== INSTRUCTIONS TO FOLLOW ==
Print the line containing "Where should I" and all lines after it to the end of the records below, exactly as written. No pictures.

== LISTED ENTRIES ==
--

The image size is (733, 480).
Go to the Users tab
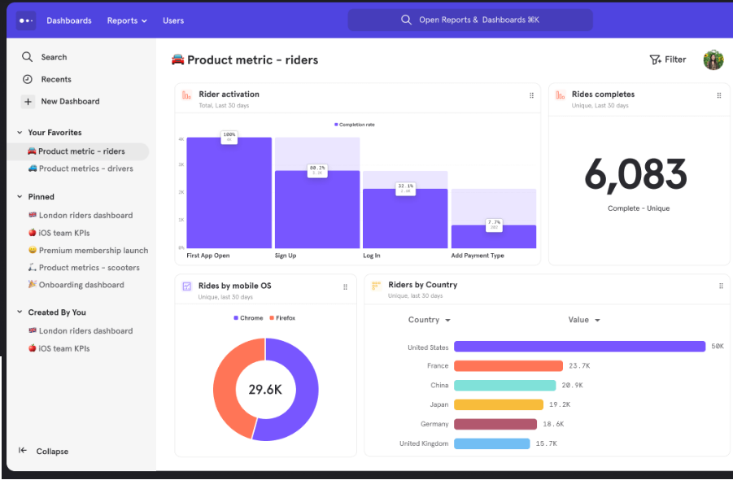pos(173,20)
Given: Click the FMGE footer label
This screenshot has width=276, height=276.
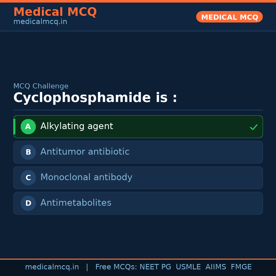Looking at the screenshot, I should pyautogui.click(x=241, y=267).
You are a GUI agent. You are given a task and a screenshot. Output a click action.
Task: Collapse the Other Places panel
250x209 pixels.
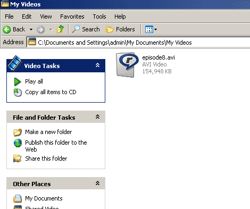pos(97,183)
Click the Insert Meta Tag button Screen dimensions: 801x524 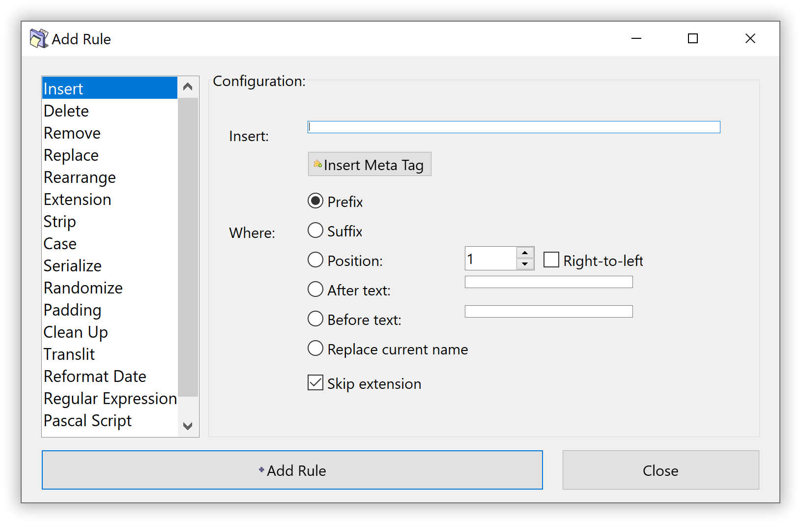pyautogui.click(x=369, y=164)
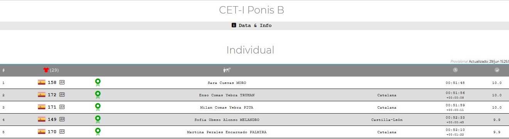This screenshot has height=139, width=509.
Task: Open ID card icon for rider 172
Action: (62, 95)
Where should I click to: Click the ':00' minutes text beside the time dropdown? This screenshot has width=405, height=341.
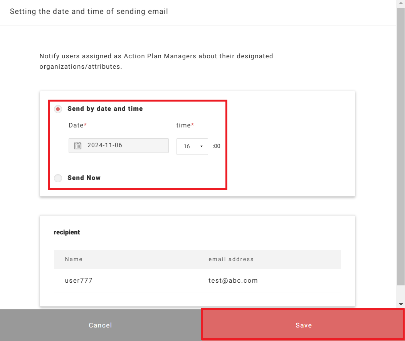tap(217, 146)
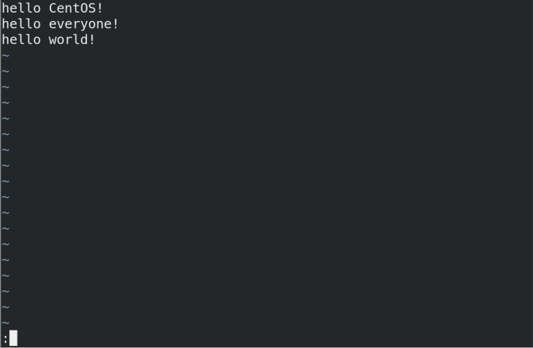
Task: Click the "h" that starts the first line
Action: coord(6,8)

--

== ANSWER AREA ==
Where should I click to: Click the ':00' minutes text beside the time dropdown? This screenshot has width=405, height=341.
tap(217, 146)
Task: Click the "h" that starts the first line
Action: coord(6,8)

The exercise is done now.